Traders’ disbelief could push APT price higher

Given the lack of activity and limited ecosystem growth, the rally in APT has taken the market by surprise. It is not difficult to find tweets hinting at the overblown market capitalization of the token.

However, going against the trend can be risky for sellers. The short-side trade for APT perpetual swaps is getting crowded, as the token has surpassed its October 2022 peak of around $15, which is evident in the negative funding rate for APT.

Funding rate for APT perpetual swaps. Source: Coinglass

It provides an opportunity for buyers to hunt sellers’ liquidation levels by pushing the price up. And in crypto markets, the short squeeze of short orders is realized more often than not.

The sell pressure on APT is limited

APT’s tokenomics limits the selling pressure on the token for the first year from its launch in October 2022. The release schedule of APT delays investor unlocks until October 2023, after which there will be a steep rise in the circulating supply of APT tokens. Until the unlock begins, the only source of inflation is from staking rewards, which is 7% for staked tokens.
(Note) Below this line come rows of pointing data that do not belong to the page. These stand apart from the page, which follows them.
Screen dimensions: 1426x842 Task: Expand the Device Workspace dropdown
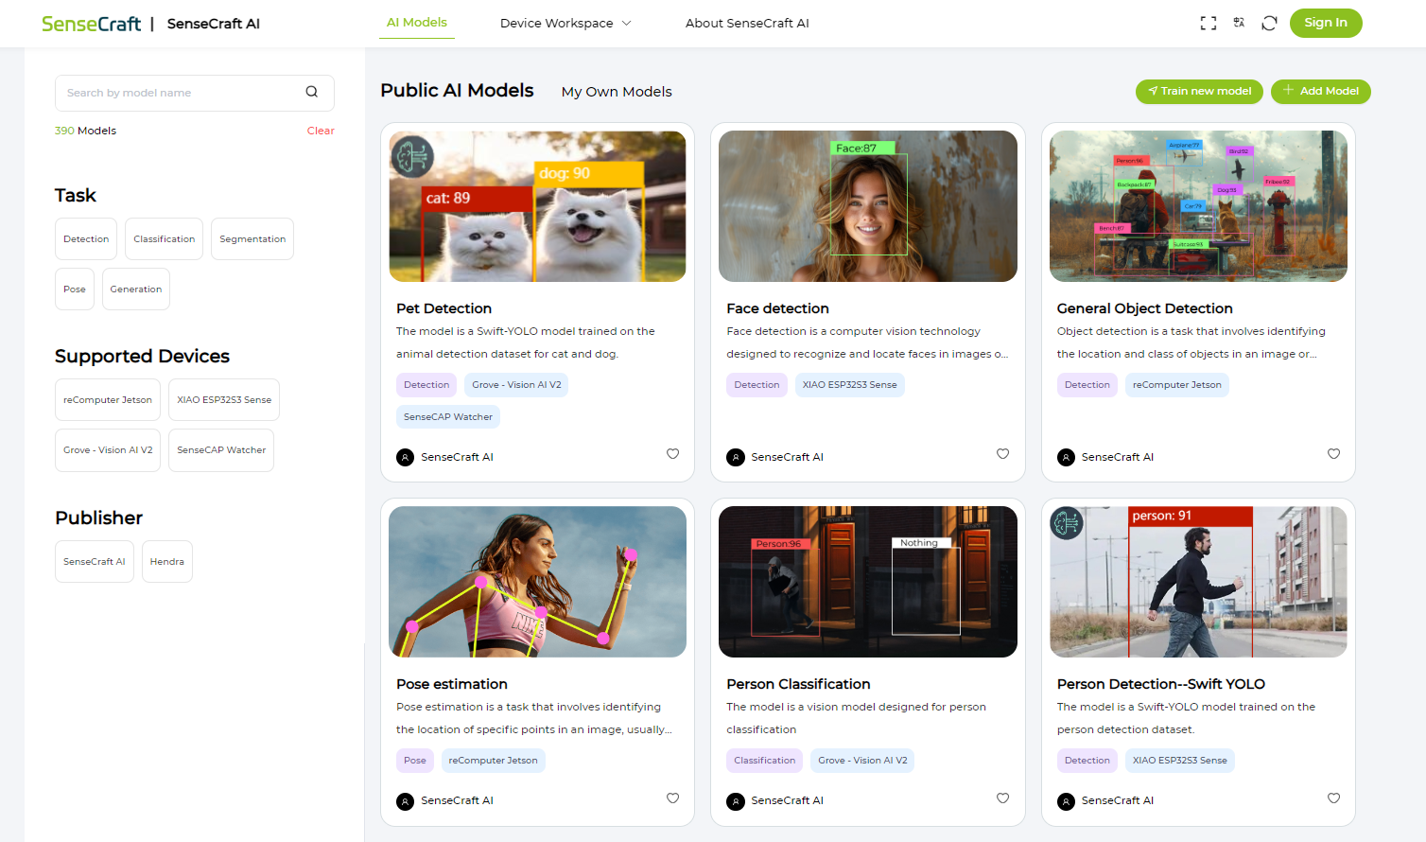pos(565,24)
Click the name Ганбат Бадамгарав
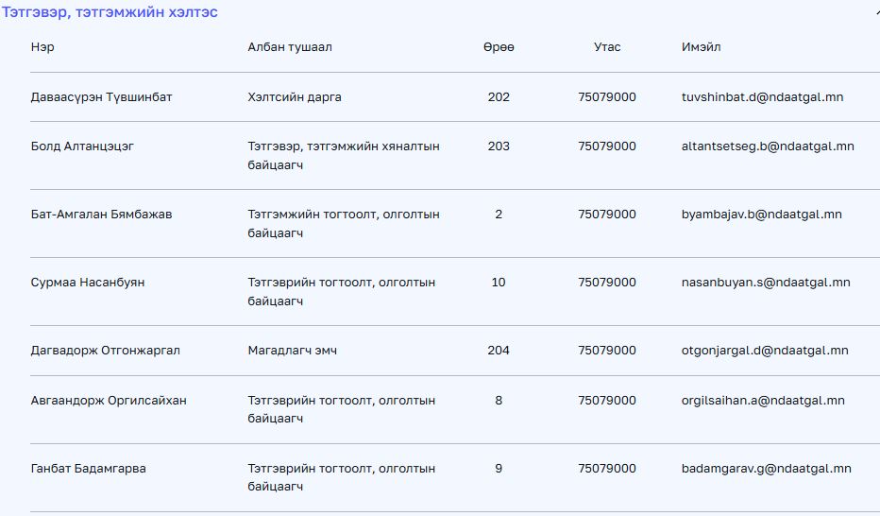Image resolution: width=880 pixels, height=516 pixels. click(x=88, y=469)
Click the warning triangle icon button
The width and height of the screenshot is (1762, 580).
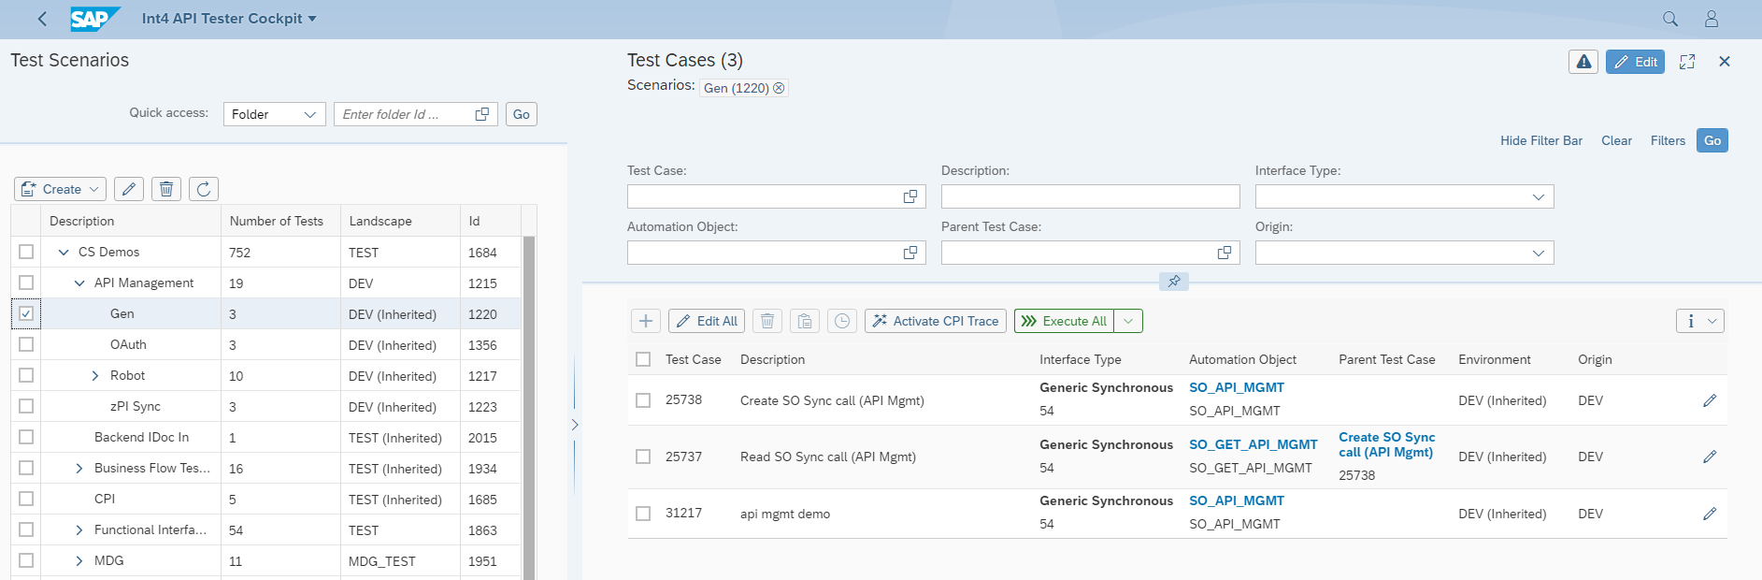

Initially, the foundation distributed 2% of the supply to early users and developers. In all probability, users who wanted to sell their APT would have already sold in the three months since its launch.

Kimchi premium

Significant buying interest for APT is coming from the South Korean won trading pair on the UpBit crypto exchange. The exchange constitutes nearly 40% of Aptos’ trading volume. The price of APT on Upbit is trading around 1%–3% higher than the market price, which indicates high demand in the region — hence, the same Kimchi premium.

Aptos spot trading data. Source: Coingecko

There’s a chance that the volumes of Upbit are inflated from wash trading, or it could be an attempt to manipulate the markets. The exchange’s owners have come under the purview of regulators many times in the past. Nevertheless, the buying pressure will likely persist until the Kimchi premium resolves.

While the prices may have started due to a broader positive trend in cryptocurrency prices, it’s taking the shape of a disbelief rally by proving sellers wrong. Until the negative sentiment and Kimchi premium dissolve, the chances of Aptos moving higher are considerable.

The views, thoughts and opinions expressed here are the authors’ alone and do not necessarily reflect or represent the views and opinions of Cointelegraph.

This article does not contain investment advice or recommendations. Every investment and trading move involves risk, and readers should conduct their own research when making a decision.